▶ **Written instruction 1**: List the four plans for the 3.0 release that the rc_basic forum thread gives.
▶ **Written instruction 2**: Carry on the rc_basic forum thread from the final sentence of its last post.

|
Post by sdlbasic on Sept 27, 2016 7:59:32 GMT -6
Hey noob, you could have a thread about dev rc_basic, what do you think? I say this cause i love this kind of subjects and read the rc_code also.
I was reading the code and found this in the first line of the file:
#define RC_WINDOWS
you could use the macros built in like
#ifdef _WIN64 //define something for Windows (64-bit) #elif _WIN32 //define something for Windows (32-bit) #elif __linux // linux #elif __unix // all unices not caught above // Unix #elif __posix // POSIX #endif
Example in one of yours function
inline string rc_intern_OS() { #if defined(_WIN32) || defined(_WIN64) return "WINDOWS"; #endif }
and an extra one to get the version on the windows systems
string rc_intern_OS_VERSION() { #if defined(_WIN32) || defined(_WIN64) OSVERSIONINFO osvi; ZeroMemory(&osvi, sizeof(OSVERSIONINFO)); osvi.dwOSVersionInfoSize = sizeof(OSVERSIONINFO); GetVersionEx(&osvi); return to_string(osvi.dwMajorVersion) + '.' + to_string(osvi.dwMinorVersion) + '.' + to_string(osvi.dwBuildNumber); #endif }
If you do not want or this is not a good place just delete it :-).
|
|
|
Post by n00b on Sept 27, 2016 13:22:26 GMT -6
I think that this is a good idea. I am making this thread a sticky. I have actually been in the planning stages for rcbasic 3.0 for a while now. As far as the defines go I did it the way I did because I just did not know the actual compiler defines at the time. I have been planning on rewriting a majority of the compiler and improving the runtime as much as possible for the 3.0 release. Here are some plans I have for it right now.
Plans for 3.0 *Rewrite compiler for improved compiler speed and stability *Reducing the size of the opcodes used by the runtime *More improvements to the graphics library *Developing a code compatible interpreter to make it easier to test large programs
Here is a quick example of what I mean by reducing the size of opcodes. Lets say you had the following line.
5 + 3
The compiler would take this line and produce the following vm assembly code.
mov m0 5 mov m1 3 add m0 m1
In the above code 5 is stored in m0 and 3 is stored in m1. Then the last line adds m0 and m1 and stores the result in m0. Its pretty efficient and gets the job done. But the problem is what the above code compiles to.
To demonstrate the probmlem I will just go over what the first line compiles to.
This is the first line from the previous example.
mov m0 5
And this is what it compiles to.
32 1 0 0 5
In the above line the number 32 is the mov instruction. The 1 is saying you want to move a number into one of the number registers (ie. m0, m1, m2, etc.) The first 0 is the number of the register, which in this case is m0. The second 0 is saying that you are moving a raw number into the register. And the 5 is the raw number that it is moving into the register.
I didn't realize how much of a problem that the way I implemented this was until I started working on the runtime. I ended up having to check to see if the bit after the move instruction was a 0 then treat the number as a raw number, if the bit was 1 then treat the number as an index to an array rc_vm_m[] which is an array in the runtime that holds the values of the m registers, or treat the number as a string, etc.

▶ **Source excerpt**:
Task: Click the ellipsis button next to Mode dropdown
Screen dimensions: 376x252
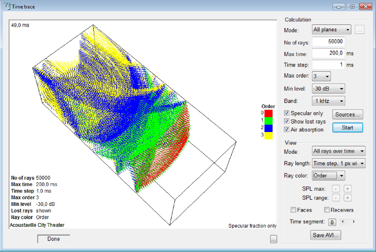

▶ **Expected answer 1**:
- Rewrite compiler for improved compiler speed and stability
- Reducing the size of the opcodes used by the runtime
- More improvements to the graphics library
- Developing a code compatible interpreter to make it easier to test large programs

▶ **Expected answer 2**:
That is a lot of if statements to go through for each instruction. That is why I am rewriting it to where there will be a different opcode for each of these scenarios which should make the runtime much faster.
The idea of building the interpreter is more inspiration from sdlBasic. I like how sdlBasic can execute code on the fly without the ridiculous compile times that rcbasic currently suffers from. My game engine in its current state takes almost 10 minutes to compile. I feel an interpreter would make it more appealing for programmers who like to test there code every time they make a change.
Lastly, I am thinking about abandoning the editor completely. The editor is project in itself. And I feel that I would be better off providing support for another editor through plugins rather than trying to continue with building my own.
|
|
|
Post by n00b on Sept 27, 2016 13:30:44 GMT -6
Here is the rcbasic internal design doc. The codes for the built-in functions is mostly incomplete but the internal structure stuff is and it shows how the vm works. VM.ods (22.96 KB)
|
|
|
Post by sdlbasic on Sept 27, 2016 14:48:24 GMT -6
Why not cutting the middle man :-), to sum 2 in asm for example you mov 3 to reg0 and then you direct add the new value to reg0 and then pop the result to another reg or var like:
MOV @0 3 ADD @0 2 MOV result @0
this way you cut one operation.
where is the vm code? Losing the ide is not a bad idea, 3 parties could built one to the compiler, you should provide maybe one ide pre-edited to function with rc basic like sdlbasic and scite or provide a way to config one.
In code i also saw that you use inline in some function, this is to trying to speed some more important code but this depend from compiler to compiler, also when they are big functions this may not work.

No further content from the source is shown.